____ Material for this exercise

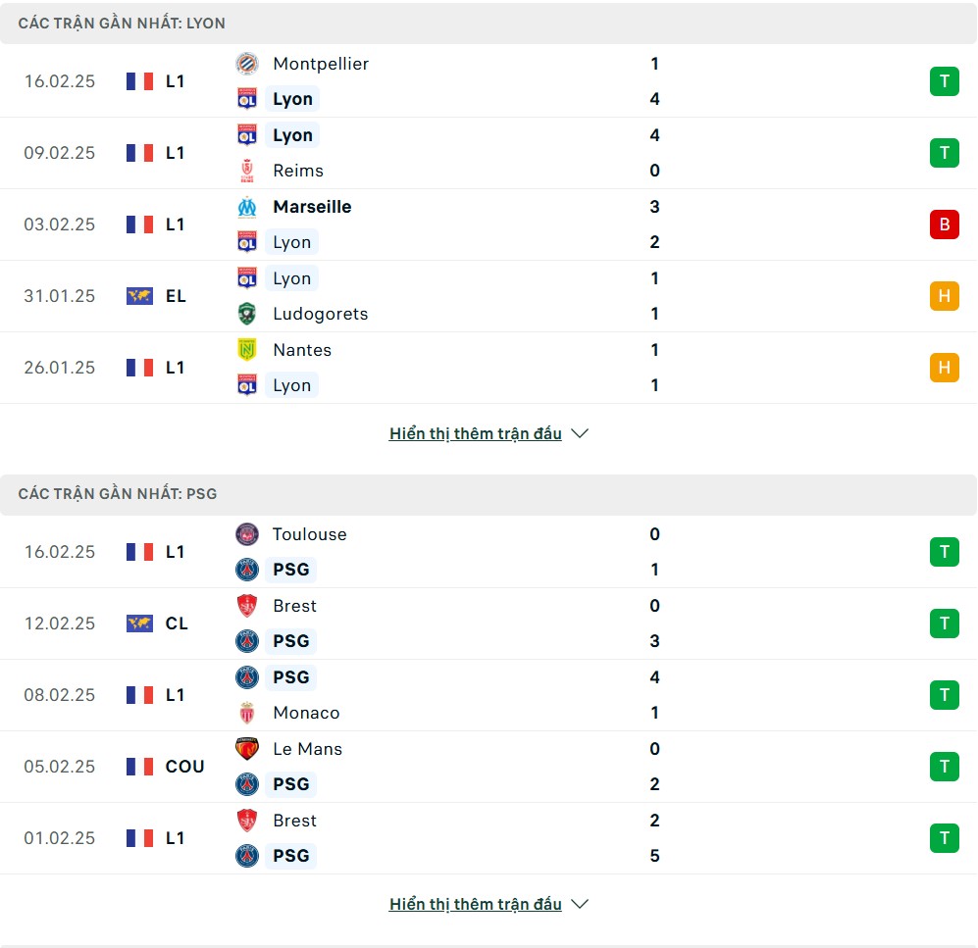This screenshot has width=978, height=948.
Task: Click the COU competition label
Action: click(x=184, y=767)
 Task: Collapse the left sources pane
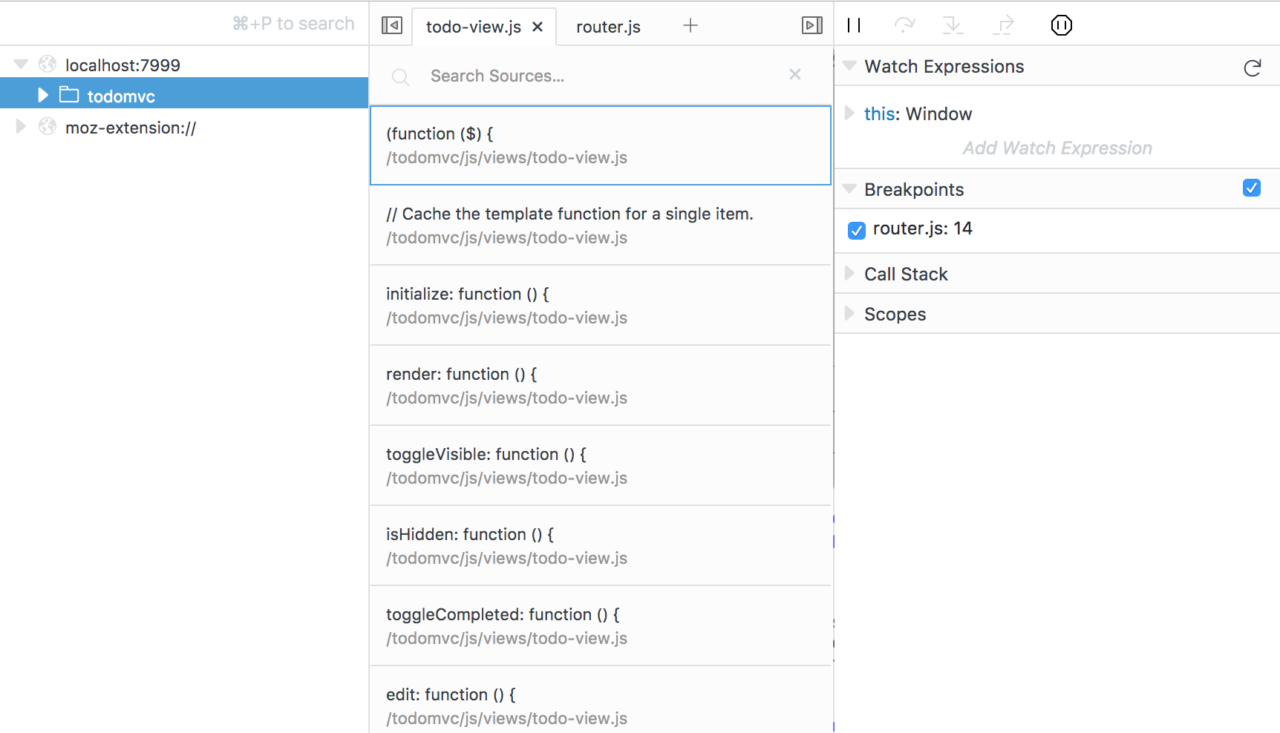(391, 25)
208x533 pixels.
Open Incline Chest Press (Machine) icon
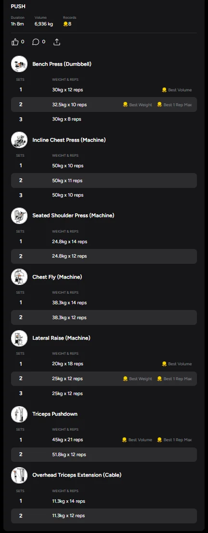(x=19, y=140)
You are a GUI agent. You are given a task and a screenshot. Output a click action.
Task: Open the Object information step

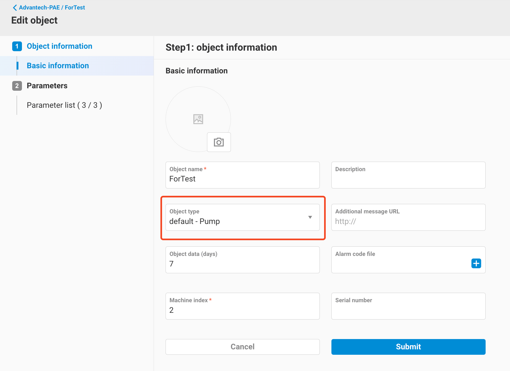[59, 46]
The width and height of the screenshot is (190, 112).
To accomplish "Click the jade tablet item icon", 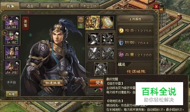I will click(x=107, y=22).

________

• _What the task asks_: Using the entries above, reproduce word for word only the lines from the one that contains "Task: Collapse the left sources pane" to the one that contains "The width and", both ends included, and drop every picture.

• _Your solution_:
 Task: Collapse the left sources pane
(391, 25)
208x533 pixels.
Open Incline Chest Press (Machine) icon
(x=19, y=140)
You are a GUI agent. You are given a task and a screenshot. Output a click action.
Task: Open the Object information step

[59, 46]
The width and height of the screenshot is (190, 112).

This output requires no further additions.